Posidonia, A marine plant with multiple powers

in Environement/Environment

Being ocean lovers like us, we cannot ignore it. Green in the water, dried up on our beaches, giving us an unpleasant sensation on our legs when we get out from our swim, Posidonia is the lung of the Earth!

Often named by default “Algae”, it remains nevertheless a marine plant. This invaluable and irreplaceable green wonder can only be found here in the Mediterranean.

Photograph of a Posidonia herbarium taken from the article published by Laurence Ledireach on 17 March 2013 on the GIS Posidonie website, entitled «Posidonia: Herbarium management measures». Available here: Gis Posidonie

Its evolution over time

The plant’s history is interesting: as many already know, all terrestrial plants emerged from their aquatic habitat, with Posidonia being one of these species. After millions of years adapting to life outside of the water, this flowering plant finally adopted a terrestrial coastal habitat, only to return to its aquatic life, while still keeping its terrestrial characteristics! Consequently, this makes it one of the only flowering plants in the sea (what we call a “marine angiosperm”), along with being the only representative of its family.

It’s just a marine plant, why make such a fuss?

Posidonia (or Posidonia Oceanica being its scientific name), currently lives between the surface level and 40 meters deep, and has a key role in the production of oxygen, CO2 absorption, biodiversity enrichment, erosion control, sediment particle deposition, wave damping, reducing ocean acidification and many more, thus maintaining our beaches and essentially contributing to the fight against climate change.

To go into more details, in addition to its ecosystem, Posidonia absorbs a phenomenal amount of CO2 through photosynthesis, at approximately 830kg per km2 per year in total, equating to three times more than tropical and temperate forests of the same area. This makes it an essential species in the efforts against climate change and ocean acidification!

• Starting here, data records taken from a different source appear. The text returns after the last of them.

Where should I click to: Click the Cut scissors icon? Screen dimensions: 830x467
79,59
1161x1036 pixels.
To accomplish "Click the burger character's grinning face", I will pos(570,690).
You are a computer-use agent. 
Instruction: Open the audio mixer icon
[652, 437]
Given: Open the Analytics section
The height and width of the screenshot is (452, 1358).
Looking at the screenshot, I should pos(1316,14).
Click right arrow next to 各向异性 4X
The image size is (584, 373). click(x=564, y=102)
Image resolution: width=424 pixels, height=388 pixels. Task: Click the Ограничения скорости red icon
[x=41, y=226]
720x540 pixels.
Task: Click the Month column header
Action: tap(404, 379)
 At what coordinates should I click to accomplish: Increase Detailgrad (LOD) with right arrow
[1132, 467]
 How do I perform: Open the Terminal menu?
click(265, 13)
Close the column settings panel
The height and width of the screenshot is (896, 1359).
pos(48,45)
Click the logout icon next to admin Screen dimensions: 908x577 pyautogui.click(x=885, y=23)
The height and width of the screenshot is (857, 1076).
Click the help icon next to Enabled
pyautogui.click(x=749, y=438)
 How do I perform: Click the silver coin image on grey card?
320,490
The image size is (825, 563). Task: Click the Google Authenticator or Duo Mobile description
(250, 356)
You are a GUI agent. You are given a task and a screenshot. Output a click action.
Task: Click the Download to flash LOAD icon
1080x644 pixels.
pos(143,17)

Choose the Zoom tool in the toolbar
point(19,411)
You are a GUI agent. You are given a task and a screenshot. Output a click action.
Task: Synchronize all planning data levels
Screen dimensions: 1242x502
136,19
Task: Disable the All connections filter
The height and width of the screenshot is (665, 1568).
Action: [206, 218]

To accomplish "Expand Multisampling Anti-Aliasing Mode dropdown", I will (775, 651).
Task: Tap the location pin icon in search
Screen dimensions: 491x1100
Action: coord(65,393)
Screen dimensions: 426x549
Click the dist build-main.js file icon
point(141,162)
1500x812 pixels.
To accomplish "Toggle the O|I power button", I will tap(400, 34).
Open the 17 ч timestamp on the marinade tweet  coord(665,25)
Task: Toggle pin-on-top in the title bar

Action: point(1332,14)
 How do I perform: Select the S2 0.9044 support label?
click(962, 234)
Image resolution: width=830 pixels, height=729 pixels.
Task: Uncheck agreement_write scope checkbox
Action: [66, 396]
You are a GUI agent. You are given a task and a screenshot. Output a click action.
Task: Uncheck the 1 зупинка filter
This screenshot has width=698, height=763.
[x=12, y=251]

Another benefit of its remarkable photosynthesis is the production of oxygen. Posidonia has the capacity to produce an average of 14 liters of oxygen per meter squared daily, meaning approximately 250,000,000,000 liters annually! This distinction makes it the largest producer of oxygen in the world and claiming the title of the “veritable lung of the earth”.

Do you understand now that this plant is more than its role in the ecosystem, it is unique, fragile and essential for the survival of our planet and for us!

 How to recognize Posidonia

This green meadow, “herbarium”, undulates with the currents with its vertical and horizontal stems called “rhizomes”, from which large leaves emerge. These rhizomes grow very slowly growing approximately between 5 to 10cm per year. The dense canopy allows many species of young fish, crustaceans and cephalopods to protect themselves from predators until they reach their adult size. The herbarium acts as a nursery, which accordingly makes Posidonia the most biodiverse marine ecosystem in the world!

Diagram Representation of the Structure of Posidonia Herbarium. (SOURCE : BOUDOURESQUE & MEINESZ, 1982)

As the rhizomes and leaves die off each fall, as a terrestrial feature, they tend to drift towards beaches to stick on our legs or develop a “dead mat” as they surface the beach. The leaves on the coasts can serve as a refuge and new ecosystem for many species of crustaceans and coastal insects, while this “dead mat” on the beach allows a new purpose for the Posidonia meadow in the rising sun. Nothing is lost in its life cycle!

This pile of leaves called the “Posidonia Banquette” also stabilizes the sand and promotes the creation of dunes, additionally limiting the erosion of our coasts.

Indeed, from start to finish of life cycle, each moment shows that this plant is magical in its crucial role in preserving biodiversity, our coasts and for us. This is the very moment you ask yourself “but why are municipalities removing Posidonia from the beaches?” The answer to this is written in the beginning of this article, as the “unpleasant sensation on our legs when we get out from our swim”. For many, a dried-up pile of leaves is not an attractive view to tourists.

Despite strict regulations, Posidonia Oceanica is disappearing

The causes of its decreasing population are mainly caused by pollution, human construction along the coasts, fishing activities and boat anchors which mow tens of meters squared at each anchor. The latest research presents the appalling reality that 34% of the surface of Posidonia has disappeared in the past 50 years. Today, Posidonia Oceanica is protected at a European level and global level. It has been declared a “site of community importance” by a European Union directive, also included in the European Union Habitats and the Bern Convention, and is the subject of conservation actions like the RAMSAR Convention and numerous studies around the globe. Needless to say, if you are caught destroying Posidonia, you are taking a large risk!

 Nevertheless, recent studies indicate that Posidonia is vulnerable to disappear within the next century, leaving a deeply pessimistic future for our dear Mediterranean.

 How to act!

There exists simple actions that are accessible to everyone in order to conserve this exceptional ecosystem: become a sentinel of the sea by sharing your observations, by participating in awareness-raising actions, by learning new anchoring techniques, by being careful…

And do not hesitate to take a magnifying glass and observe all the microfauna present in the Posidonia benches!